● **Excerpted records**:
*** Begin section ***
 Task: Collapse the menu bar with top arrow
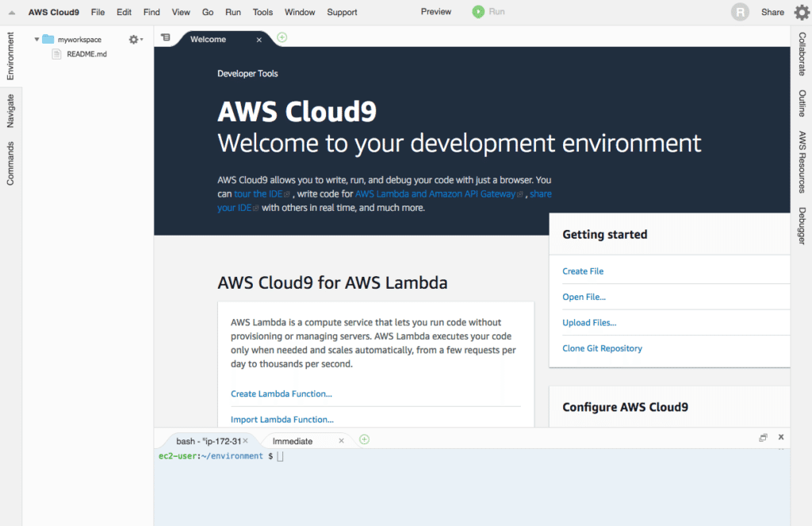click(x=12, y=13)
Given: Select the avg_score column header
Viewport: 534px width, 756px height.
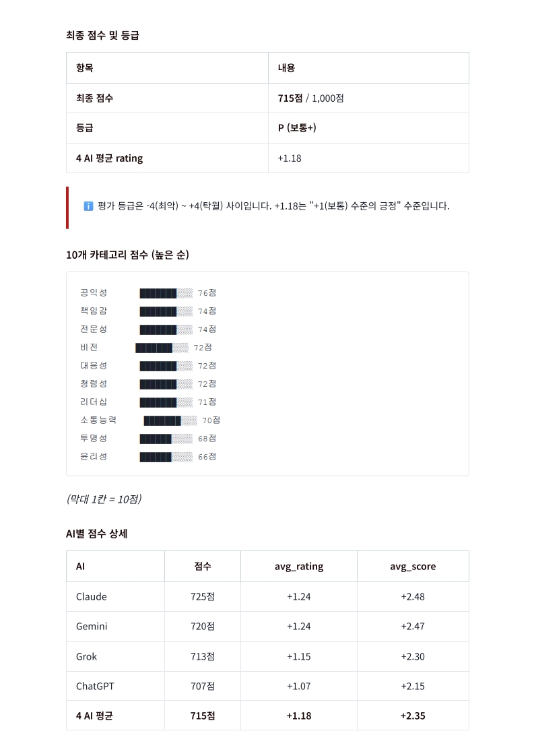Looking at the screenshot, I should click(413, 567).
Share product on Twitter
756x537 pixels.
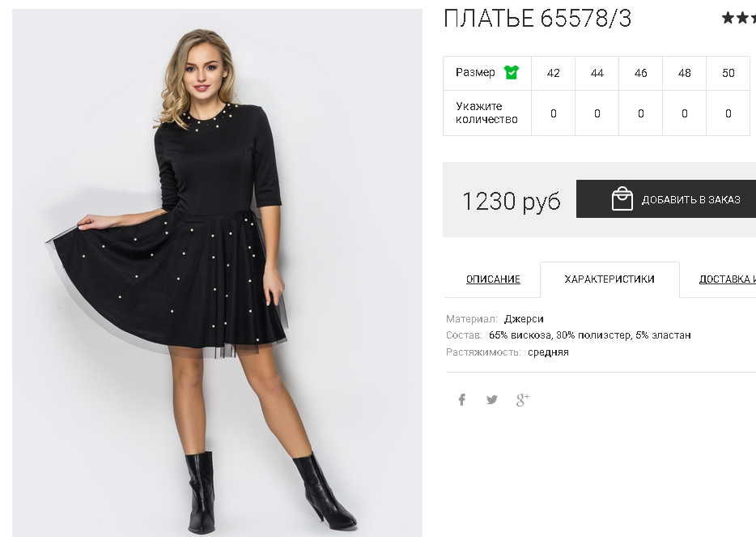(x=492, y=399)
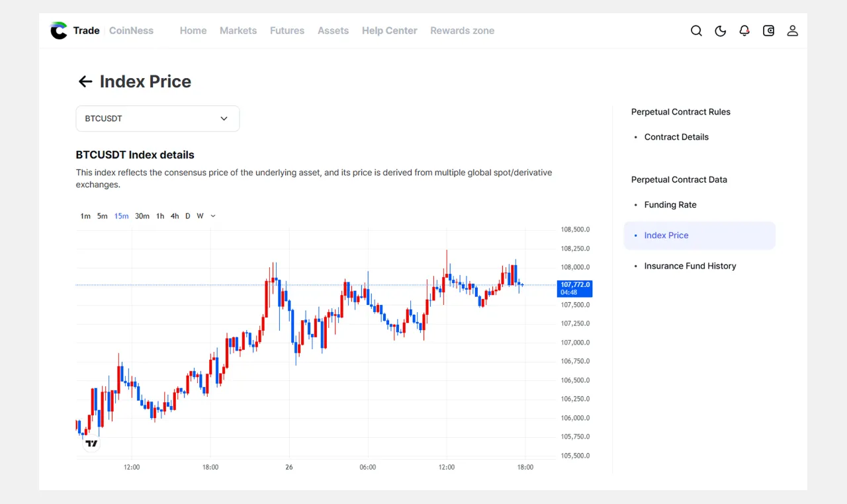Viewport: 847px width, 504px height.
Task: Open the Funding Rate link
Action: coord(670,205)
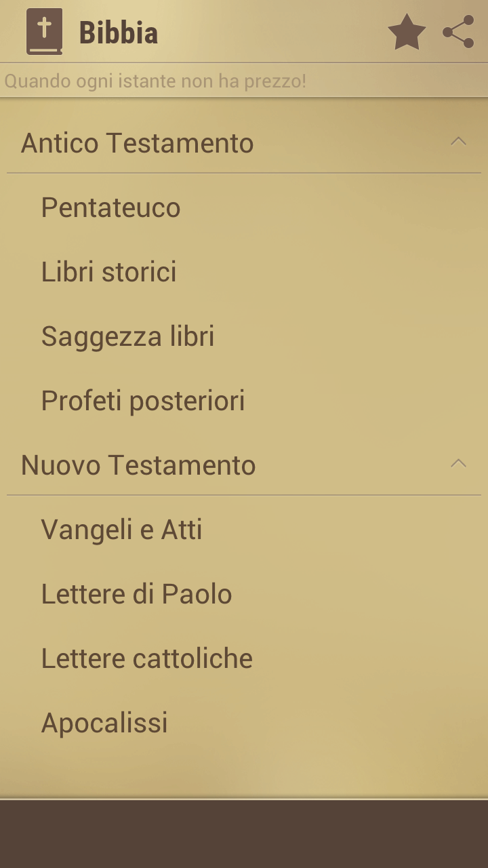
Task: Collapse the Antico Testamento chevron
Action: pos(459,142)
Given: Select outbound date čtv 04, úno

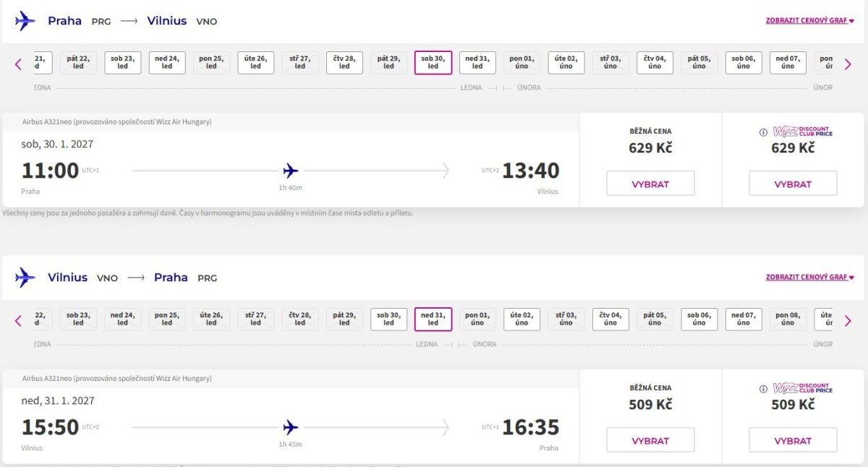Looking at the screenshot, I should click(x=655, y=62).
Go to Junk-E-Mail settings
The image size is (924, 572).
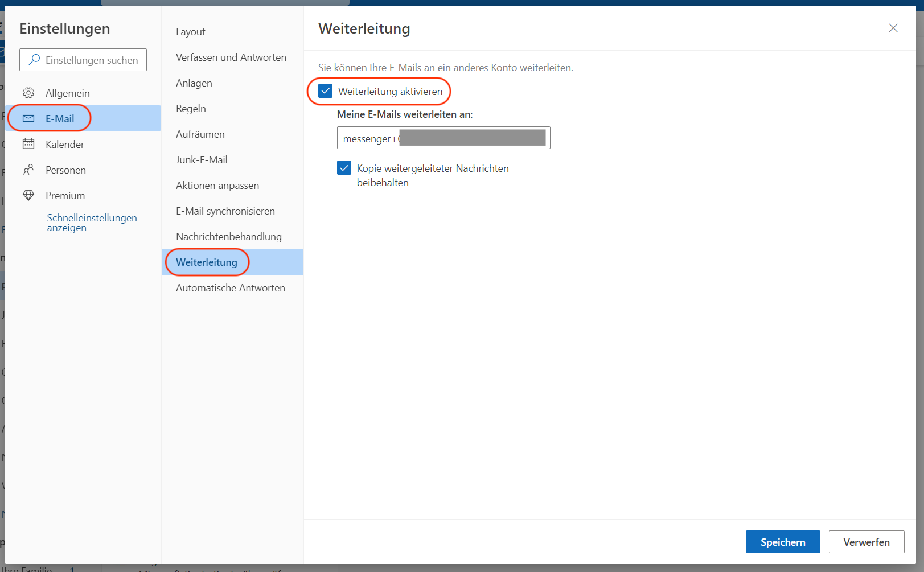(202, 160)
*** End section ***
All of the material above is to be copied exactly, except for its images.

 Task: Collapse the menu bar with top arrow
click(x=12, y=13)
Given: Select the avg_score column header
Viewport: 534px width, 756px height.
Looking at the screenshot, I should click(413, 567).
Share product on Twitter
756x537 pixels.
(x=492, y=399)
Viewport: 847px width, 504px height.
Task: Open the Funding Rate link
Action: coord(670,205)
Task: Collapse the Antico Testamento chevron
Action: pos(459,142)
Given: Select outbound date čtv 04, úno

Looking at the screenshot, I should click(x=655, y=62).
Go to Junk-E-Mail settings
The image size is (924, 572).
(202, 160)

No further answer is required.